• BRIEF: Output exactly the lines from the one holding "Given: Switch to Configuración: Aspecto tab" through the final line of the entries.

*** SOURCE DATA ***

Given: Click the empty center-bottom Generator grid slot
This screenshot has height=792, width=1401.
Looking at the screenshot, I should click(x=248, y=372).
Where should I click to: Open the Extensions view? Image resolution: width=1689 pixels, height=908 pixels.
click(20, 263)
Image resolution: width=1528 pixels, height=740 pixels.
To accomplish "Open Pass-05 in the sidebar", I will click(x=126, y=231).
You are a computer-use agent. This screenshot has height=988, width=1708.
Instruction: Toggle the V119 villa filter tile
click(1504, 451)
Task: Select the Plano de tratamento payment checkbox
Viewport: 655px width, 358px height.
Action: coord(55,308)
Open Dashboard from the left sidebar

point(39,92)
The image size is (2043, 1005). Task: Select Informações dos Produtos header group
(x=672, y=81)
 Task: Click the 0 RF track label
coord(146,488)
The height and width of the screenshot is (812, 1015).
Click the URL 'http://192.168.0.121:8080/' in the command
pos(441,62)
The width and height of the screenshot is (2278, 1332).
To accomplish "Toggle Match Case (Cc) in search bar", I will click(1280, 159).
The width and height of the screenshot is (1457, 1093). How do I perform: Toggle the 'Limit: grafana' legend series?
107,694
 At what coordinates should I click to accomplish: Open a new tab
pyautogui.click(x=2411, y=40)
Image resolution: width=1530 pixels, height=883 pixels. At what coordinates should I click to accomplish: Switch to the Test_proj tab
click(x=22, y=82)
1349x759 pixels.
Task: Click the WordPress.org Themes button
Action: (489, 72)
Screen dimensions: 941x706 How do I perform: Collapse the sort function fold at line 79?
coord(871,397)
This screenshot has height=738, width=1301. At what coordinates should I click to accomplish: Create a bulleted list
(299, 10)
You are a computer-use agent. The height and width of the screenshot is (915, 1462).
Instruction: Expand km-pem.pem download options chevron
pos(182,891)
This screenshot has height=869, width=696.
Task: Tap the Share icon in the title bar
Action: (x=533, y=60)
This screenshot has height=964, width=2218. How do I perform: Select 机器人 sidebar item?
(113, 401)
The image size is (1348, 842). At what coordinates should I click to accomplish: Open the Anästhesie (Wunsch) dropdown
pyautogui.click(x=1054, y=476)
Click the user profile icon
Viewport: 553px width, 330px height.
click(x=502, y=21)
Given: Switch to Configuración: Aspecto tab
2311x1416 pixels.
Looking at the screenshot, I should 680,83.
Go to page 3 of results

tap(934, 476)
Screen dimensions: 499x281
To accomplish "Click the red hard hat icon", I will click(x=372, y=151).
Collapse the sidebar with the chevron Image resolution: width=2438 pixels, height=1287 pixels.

*** End of SOURCE DATA ***

• TASK ANSWER:
Given: Switch to Configuración: Aspecto tab
2311x1416 pixels.
Looking at the screenshot, I should 680,83.
Go to page 3 of results

tap(934, 476)
Screen dimensions: 499x281
To accomplish "Click the red hard hat icon", I will click(x=372, y=151).
Collapse the sidebar with the chevron Image resolution: width=2438 pixels, height=1287 pixels.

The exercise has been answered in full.